» Task description
Filter the listing down to the lines containing the word "heading".

★ ★ ★ ★ ★

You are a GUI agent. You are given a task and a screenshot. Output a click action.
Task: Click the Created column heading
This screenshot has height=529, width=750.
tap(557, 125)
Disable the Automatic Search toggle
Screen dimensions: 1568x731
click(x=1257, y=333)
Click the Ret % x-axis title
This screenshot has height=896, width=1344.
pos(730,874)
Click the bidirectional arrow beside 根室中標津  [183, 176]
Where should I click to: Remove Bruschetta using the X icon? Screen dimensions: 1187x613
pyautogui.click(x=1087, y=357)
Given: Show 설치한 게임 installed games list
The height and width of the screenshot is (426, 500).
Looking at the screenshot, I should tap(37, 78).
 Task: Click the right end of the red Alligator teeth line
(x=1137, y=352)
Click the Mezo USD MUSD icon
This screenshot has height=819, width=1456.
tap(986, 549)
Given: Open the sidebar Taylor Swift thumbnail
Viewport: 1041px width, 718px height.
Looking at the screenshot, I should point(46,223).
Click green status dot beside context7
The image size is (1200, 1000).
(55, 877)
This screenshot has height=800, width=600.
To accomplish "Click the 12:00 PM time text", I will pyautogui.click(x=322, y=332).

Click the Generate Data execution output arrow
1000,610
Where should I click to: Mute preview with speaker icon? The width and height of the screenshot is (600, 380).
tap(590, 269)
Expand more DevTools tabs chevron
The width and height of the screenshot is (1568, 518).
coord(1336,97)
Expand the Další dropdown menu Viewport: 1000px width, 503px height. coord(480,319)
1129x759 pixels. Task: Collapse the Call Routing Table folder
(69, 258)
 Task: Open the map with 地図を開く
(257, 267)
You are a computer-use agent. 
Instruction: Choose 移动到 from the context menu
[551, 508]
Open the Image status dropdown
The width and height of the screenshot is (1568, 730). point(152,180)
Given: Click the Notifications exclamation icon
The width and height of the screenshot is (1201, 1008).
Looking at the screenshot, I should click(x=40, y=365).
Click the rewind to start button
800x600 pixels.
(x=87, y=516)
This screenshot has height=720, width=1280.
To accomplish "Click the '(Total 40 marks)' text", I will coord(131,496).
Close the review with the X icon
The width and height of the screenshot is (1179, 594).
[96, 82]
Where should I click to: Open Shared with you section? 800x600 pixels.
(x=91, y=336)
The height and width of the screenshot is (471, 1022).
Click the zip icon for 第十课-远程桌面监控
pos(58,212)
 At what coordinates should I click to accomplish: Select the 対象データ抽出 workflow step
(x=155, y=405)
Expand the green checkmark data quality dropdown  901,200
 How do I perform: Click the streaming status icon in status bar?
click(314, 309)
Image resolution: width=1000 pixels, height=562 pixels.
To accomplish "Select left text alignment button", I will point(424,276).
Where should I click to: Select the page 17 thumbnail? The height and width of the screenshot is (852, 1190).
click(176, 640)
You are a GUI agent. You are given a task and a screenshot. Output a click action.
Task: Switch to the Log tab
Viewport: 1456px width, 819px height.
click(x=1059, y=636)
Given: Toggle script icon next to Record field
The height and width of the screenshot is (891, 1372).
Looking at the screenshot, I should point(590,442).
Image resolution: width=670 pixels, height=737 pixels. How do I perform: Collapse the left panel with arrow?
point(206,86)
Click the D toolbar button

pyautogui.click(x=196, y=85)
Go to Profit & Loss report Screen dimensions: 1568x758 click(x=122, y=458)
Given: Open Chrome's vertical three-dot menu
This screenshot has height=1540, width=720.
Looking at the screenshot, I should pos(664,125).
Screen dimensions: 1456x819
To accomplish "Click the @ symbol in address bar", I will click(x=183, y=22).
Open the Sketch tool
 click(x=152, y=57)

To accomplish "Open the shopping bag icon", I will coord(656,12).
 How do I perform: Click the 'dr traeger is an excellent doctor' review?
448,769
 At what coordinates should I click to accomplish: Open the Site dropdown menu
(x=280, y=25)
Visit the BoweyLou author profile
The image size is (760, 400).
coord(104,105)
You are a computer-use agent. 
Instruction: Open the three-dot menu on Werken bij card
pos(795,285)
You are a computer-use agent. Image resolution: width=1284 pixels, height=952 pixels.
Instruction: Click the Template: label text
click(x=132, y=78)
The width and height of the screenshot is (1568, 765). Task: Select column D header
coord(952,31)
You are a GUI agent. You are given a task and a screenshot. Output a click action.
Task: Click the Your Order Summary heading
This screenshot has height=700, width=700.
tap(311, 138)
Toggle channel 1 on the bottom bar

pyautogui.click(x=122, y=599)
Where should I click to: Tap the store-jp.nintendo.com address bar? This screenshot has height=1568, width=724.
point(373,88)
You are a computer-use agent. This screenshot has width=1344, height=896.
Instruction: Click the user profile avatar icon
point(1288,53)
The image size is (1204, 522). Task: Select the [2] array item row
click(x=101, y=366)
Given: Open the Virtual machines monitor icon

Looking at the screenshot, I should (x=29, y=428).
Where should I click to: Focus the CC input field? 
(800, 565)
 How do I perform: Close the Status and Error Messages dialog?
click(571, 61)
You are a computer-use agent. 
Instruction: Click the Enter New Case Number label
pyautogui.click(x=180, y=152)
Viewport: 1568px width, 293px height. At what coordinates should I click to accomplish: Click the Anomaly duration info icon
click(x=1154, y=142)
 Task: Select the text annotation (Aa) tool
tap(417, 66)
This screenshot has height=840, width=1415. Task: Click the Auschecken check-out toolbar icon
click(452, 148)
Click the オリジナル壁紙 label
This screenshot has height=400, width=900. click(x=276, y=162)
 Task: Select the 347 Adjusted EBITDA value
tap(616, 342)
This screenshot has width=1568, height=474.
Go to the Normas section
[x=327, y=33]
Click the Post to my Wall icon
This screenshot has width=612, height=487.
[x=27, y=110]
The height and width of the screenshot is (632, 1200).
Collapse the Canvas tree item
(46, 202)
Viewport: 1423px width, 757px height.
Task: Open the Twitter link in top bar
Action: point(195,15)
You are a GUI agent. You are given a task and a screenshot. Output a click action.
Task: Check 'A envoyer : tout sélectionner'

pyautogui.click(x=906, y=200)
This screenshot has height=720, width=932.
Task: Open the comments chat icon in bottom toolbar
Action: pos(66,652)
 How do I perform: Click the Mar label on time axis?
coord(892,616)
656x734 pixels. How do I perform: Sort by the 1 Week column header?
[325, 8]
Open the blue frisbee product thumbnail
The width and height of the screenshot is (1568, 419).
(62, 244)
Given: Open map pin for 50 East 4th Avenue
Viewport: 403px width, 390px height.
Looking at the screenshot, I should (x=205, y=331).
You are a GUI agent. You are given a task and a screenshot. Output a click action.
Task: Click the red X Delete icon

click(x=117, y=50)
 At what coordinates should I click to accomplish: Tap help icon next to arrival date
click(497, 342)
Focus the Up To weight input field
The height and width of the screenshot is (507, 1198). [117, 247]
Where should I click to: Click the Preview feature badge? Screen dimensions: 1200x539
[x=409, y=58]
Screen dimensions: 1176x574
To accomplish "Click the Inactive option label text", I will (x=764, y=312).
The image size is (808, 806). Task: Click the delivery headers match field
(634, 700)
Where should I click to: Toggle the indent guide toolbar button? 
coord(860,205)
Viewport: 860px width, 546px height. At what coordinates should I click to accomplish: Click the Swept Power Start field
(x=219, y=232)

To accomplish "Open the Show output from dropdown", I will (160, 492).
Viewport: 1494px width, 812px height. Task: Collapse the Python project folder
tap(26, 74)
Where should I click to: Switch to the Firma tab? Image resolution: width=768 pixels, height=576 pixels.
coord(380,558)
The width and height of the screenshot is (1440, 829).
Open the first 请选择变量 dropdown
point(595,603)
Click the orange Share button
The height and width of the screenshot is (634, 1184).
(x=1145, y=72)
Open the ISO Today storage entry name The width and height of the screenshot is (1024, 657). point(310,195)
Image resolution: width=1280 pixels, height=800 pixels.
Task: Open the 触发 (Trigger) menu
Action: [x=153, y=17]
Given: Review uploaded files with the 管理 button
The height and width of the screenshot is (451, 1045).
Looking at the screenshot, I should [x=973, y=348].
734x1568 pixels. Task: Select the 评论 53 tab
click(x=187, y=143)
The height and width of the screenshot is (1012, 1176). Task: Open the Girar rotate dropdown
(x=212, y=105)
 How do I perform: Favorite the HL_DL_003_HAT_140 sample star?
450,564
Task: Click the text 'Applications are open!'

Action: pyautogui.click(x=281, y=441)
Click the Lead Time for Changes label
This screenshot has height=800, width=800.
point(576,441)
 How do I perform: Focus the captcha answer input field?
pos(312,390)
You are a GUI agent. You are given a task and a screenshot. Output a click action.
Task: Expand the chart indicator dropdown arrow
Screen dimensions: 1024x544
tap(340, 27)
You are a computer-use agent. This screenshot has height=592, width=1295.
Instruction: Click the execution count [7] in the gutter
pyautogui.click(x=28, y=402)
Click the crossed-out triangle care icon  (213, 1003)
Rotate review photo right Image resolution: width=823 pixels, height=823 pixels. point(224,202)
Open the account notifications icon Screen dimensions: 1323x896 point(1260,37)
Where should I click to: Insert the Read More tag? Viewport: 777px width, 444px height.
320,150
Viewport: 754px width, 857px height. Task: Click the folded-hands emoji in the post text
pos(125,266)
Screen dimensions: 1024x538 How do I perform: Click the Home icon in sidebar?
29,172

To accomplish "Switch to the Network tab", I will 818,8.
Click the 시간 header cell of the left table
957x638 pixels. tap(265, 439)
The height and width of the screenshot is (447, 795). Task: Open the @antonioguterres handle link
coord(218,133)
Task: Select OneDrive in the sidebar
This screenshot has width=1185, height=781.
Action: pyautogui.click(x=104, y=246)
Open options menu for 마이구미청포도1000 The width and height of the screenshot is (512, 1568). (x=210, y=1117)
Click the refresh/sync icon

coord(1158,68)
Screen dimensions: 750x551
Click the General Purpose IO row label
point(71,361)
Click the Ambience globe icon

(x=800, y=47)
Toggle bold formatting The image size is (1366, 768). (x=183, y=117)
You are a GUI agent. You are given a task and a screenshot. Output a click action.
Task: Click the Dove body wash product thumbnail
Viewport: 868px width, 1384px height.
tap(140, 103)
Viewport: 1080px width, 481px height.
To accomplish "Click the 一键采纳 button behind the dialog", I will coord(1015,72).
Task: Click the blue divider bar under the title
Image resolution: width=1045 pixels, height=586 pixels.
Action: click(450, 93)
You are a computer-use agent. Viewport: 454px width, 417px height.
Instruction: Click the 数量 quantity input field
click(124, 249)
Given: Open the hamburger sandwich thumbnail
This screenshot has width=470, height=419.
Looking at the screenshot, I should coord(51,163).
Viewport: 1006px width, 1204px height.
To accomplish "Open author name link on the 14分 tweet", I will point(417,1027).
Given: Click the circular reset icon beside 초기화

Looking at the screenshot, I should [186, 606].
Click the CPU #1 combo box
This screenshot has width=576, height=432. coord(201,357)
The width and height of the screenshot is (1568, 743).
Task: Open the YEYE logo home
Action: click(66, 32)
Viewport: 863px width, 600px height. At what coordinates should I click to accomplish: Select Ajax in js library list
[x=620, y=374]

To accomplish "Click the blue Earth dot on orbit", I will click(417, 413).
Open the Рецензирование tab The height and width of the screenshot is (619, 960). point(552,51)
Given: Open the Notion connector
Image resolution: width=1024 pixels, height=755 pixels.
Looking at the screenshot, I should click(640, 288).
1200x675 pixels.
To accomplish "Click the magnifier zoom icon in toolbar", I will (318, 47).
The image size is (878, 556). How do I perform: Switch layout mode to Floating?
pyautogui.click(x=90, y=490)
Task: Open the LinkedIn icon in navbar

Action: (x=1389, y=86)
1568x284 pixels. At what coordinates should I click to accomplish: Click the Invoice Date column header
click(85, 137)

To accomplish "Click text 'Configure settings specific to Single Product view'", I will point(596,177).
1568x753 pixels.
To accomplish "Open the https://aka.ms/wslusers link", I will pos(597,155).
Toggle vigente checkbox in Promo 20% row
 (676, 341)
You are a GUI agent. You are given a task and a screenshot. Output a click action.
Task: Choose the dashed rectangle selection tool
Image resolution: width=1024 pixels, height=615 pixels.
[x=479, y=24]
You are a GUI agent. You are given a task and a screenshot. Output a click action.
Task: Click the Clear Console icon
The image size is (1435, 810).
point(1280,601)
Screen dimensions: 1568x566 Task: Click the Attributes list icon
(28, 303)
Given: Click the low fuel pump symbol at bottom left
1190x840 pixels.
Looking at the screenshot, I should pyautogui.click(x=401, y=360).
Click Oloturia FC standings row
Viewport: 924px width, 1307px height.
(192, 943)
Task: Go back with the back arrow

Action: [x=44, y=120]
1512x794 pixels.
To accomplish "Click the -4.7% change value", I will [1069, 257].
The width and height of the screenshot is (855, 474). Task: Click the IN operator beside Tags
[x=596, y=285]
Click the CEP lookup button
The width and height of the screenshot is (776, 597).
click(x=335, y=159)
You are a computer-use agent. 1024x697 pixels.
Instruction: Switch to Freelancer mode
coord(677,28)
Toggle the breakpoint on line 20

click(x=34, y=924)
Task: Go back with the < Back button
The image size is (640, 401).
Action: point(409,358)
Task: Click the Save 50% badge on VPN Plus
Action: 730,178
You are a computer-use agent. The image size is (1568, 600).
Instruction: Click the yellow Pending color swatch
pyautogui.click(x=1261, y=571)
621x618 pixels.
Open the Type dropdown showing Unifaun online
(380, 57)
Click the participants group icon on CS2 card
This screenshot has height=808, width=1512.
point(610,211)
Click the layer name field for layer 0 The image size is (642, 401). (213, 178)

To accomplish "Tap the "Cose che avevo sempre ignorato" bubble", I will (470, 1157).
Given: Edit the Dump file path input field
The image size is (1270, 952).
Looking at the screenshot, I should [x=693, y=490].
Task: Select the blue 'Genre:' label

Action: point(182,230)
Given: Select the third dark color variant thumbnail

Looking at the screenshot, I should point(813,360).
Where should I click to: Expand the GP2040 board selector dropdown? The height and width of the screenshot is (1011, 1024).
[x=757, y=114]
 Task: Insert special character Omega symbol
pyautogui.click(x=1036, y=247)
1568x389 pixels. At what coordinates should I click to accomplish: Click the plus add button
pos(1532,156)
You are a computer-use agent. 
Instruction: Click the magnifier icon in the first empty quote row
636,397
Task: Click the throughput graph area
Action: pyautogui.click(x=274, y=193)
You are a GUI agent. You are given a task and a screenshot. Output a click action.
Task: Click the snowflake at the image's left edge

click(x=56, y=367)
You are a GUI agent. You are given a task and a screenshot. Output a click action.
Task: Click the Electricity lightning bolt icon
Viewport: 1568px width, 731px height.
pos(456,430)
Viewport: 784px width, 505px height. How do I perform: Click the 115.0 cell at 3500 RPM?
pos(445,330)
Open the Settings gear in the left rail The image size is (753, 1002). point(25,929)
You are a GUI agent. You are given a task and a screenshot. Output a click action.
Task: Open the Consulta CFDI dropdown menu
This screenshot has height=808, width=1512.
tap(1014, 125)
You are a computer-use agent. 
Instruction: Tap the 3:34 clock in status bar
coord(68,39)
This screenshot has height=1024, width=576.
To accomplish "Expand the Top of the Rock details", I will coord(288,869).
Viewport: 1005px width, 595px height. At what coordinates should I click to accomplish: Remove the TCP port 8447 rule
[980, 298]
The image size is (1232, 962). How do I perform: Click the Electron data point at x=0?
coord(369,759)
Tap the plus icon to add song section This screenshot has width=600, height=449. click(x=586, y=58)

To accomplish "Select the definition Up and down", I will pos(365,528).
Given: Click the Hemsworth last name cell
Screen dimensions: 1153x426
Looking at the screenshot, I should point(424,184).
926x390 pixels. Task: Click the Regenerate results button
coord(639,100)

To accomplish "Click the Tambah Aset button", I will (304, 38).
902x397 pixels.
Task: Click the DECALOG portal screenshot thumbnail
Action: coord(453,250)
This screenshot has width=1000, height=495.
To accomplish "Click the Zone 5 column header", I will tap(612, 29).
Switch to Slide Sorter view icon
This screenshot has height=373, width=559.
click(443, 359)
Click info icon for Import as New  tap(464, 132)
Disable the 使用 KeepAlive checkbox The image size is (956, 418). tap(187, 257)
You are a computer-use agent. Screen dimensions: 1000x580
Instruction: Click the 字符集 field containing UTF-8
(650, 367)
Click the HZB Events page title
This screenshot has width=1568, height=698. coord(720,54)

★ ★ ★ ★ ★

» Solved problem
Task: Click the Created column heading
Task: Click the Your Order Summary heading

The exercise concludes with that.